Saturday, November 8, 2008

Marriage is a Civil Right

Judith and I have been friends since we were 14. Our marriage, at the age of 21 in 1969, has been the longest relationship of our lives. Through the trials of raising three children, 8 years of partial separation, lots of growth challenges and changes, it is still the prism through which we view our daily existence. But this post is not about our marriage, or our relationship. It's about what that long struggle has meant to us in the context of civil rights.

Despite my excitement about the Democrat's win during the last election, I was extremely disappointed in the outcome of the California ballot initiative called Proposition 8. Voting Yes for Prop 8 added the definition to the state's constitution that "marriage" will be restricted to one man and one woman. I was disappointed because I support marriage, and I believe the benefits of same-sex marriage far outweigh the detriments, and that Prop 8 will destroy the fabric of true, consensual marriage.

My context is a combination of morality, practicality, and realism, and while I sympathize with the feeling of voters who voted for Prop 8, it's important in my mind to put things into perspective.

For the great majority of couples in the world, marriage is still a form of bondage for the women. For a large segment of world society, the wife is still legal chattel - an object of slavery - with the owner of the chattel always defined as the male member.



Polygamy is another standard accepted form of marriage in many countries. It almost always defines marriage as a relationship between one man and multiple women.



Arranged marriages, from birth is yet another.



During the days of the Khmer Rouge in Cambodia, marriages were arranged and conducted at the behest of the government for the sole purpose of increasing the workforce, and the children of those marriages were removed from the couple (who seldom were permitted to co-habitate) as quickly as feasible.



The fact that the Western countries have -- over time -- successfully re-defined a concept of marriage to include equal rights between members of the marriage is an anomaly when compared to the state of marriage in most of the world's nations.



The U.S. and other Western countries -- by moving the legal path of marriage towards equality -- has strengthened individual freedoms, so that people now have a choice to take on their roles. These countries have strengthened the fabric of society by building a more just framework for raising children, for recognizing individual and family contributions, and for rewarding functioning family structures.

But traditional marriage, as found in too many other countries, is a means of restricting the rights of a particular underclass of citizens who happen to be women.

Proposition 8 -- the constitutional amendment that has been approved by the voters of California -- runs counter to the trajectory of civil rights. By defining marriage as an exclusive state -- solely recognized as a relationship between members of the opposite sex -- Prop 8 reinforces a status quo in which social mores' are more important than human rights.

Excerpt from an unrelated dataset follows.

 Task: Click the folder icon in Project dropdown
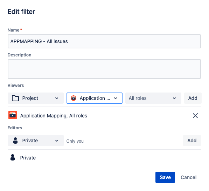coord(15,98)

It removes individual choice and it separates and castigates individuals who have freely choosen to enter into binding marital relationships. These kinds of relationships have been a constructive part of our society for millenniums, and interjecting a state-sanctioned formulation that excludes certain individuals is detrimental to the very family values these proponents profess to support.

Marriage is not simply a relationship between man and woman, and it should not be defined as such: It is a relationship between the society and individuals, shielding the relationship from state intervention and providing it with a legal framework for protecting its members for the benefit of the society.

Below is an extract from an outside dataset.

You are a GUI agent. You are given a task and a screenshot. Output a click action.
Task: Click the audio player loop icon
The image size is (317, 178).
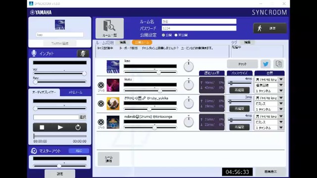click(x=78, y=128)
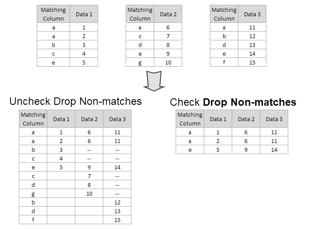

Proponents of Prop 8 contend that legal domestic partnership is the equivalent to a socially sanctioned and legitimized marriage. But they might also look at the historic results of similar laws that once defined separate-but-equal states in this country, and the laws of apartheid in other nations. Those histories demonstrate that when two classes of citizens are defined by the state, they result in unequal treatment and the destruction of the very institutions that the laws were purporting to protect.




Individuals of age who freely join together in a relationship to build upon family values should not be struggling with the extra weight of this civil rights fight. Our families, who are already facing so many obstacles in holding together their relationships, should not be pitted one against the other over the sexual orientation of their neighbors -- gay, straight, or otherwise. There is too much that needs to be done to improve our society for the benefit of our children.

Proposition 8 was clearly an anti-civil rights proposition. The California state constitutional amendment that it promoted now needs to be repealed -- for the benefit of all of our families.